Autor: Ruiz-Cruz S; School of Microbiology & APC Microbiome Ireland, University College Cork, Cork, Ireland., Erazo Garzon A; School of Microbiology & APC Microbiome Ireland, University College Cork, Cork, Ireland., Cambillau C; School of Microbiology & APC Microbiome Ireland, University College Cork, Cork, Ireland.; Laboratoire d'Ingénierie des Systèmes Macromoléculaires (LISM), Institut de Microbiologie, Bioénergies et Biotechnologie (IMM), Aix-Marseille Université-CNRS, Marseille, France., Ortiz Charneco G; School of Microbiology & APC Microbiome Ireland, University College Cork, Cork, Ireland., Lugli GA; Department of Chemistry, Life Sciences, and Environmental Sustainability, Laboratory of Probiogenomics, University of Parma, Parma, Italy., Ventura M; Department of Chemistry, Life Sciences, and Environmental Sustainability, Laboratory of Probiogenomics, University of Parma, Parma, Italy., Mahony J; School of Microbiology & APC Microbiome Ireland, University College Cork, Cork, Ireland., van Sinderen D; School of Microbiology & APC Microbiome Ireland, University College Cork, Cork, Ireland.
Jazyk: angličtina
Zdroj: Applied and environmental microbiology [Appl Environ Microbiol] 2024 Sep 18; Vol. 90 (9), pp. e0069424. Date of Electronic Publication: 2024 Aug 12.
DOI: 10.1128/aem.00694-24
Abstrakt: Temperate P335 phage TP901-1 represents one of the best-characterized Gram-positive phages regarding its structure and host interactions.
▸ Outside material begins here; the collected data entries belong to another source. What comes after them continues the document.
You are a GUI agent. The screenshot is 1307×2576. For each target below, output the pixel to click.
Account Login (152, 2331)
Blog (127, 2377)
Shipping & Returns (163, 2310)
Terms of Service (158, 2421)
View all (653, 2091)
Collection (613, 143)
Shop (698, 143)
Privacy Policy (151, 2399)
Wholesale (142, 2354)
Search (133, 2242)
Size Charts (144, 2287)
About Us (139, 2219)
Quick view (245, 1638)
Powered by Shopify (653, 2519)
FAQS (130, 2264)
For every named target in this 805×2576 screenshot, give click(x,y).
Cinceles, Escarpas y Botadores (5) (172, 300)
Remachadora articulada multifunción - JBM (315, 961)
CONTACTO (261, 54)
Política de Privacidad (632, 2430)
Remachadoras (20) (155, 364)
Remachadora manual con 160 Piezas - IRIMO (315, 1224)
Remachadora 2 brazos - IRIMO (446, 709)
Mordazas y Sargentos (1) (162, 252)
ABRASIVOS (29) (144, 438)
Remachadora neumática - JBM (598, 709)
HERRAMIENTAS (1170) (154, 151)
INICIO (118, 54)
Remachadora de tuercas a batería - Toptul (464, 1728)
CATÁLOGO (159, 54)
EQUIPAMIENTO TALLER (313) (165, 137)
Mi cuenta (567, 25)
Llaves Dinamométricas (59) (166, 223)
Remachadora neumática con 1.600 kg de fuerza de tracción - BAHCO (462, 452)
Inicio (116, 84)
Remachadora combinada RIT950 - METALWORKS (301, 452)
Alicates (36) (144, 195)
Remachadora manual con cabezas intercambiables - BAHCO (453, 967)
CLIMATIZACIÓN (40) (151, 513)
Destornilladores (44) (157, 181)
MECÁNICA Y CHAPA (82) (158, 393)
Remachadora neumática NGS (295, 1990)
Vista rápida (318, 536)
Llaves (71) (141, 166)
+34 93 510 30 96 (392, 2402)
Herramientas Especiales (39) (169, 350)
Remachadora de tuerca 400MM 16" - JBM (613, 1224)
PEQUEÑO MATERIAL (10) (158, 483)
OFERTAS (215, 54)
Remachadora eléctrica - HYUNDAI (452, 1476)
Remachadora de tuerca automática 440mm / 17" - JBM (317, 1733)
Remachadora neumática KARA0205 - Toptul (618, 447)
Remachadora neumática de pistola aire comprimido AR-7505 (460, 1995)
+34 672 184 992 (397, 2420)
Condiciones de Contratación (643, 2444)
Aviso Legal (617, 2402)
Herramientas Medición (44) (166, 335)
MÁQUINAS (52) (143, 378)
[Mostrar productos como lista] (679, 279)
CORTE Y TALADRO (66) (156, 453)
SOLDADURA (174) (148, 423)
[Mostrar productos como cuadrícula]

Following its reversible adsorption to the polysaccharidic side-chain of the cell wall polysaccharide of its host Lactococcus cremoris 3107, TP901-1 requires a glucosylated cell envelope moiety to trigger its genome delivery into the host cytoplasm. Here, we demonstrate that three distinct single amino acid substitutions in the Tal protein of TP901-1 baseplate are sufficient to overcome the TP901-1 resistance of three L. cremoris 3107 derivatives, whose resistance is due to impaired DNA release of the phage. All of these Tal alterations are located in the N-terminally located gp27-like domain of the protein, conserved in many tailed phages. AlphaFold2 predictions of the Tal mutant proteins suggest that these mutations favor conformational changes necessary to reposition the Tal fiber and thus facilitate release of the tape measure protein from the tail tube and subsequent DNA ejection in the absence of the trigger otherwise required for phage genome release.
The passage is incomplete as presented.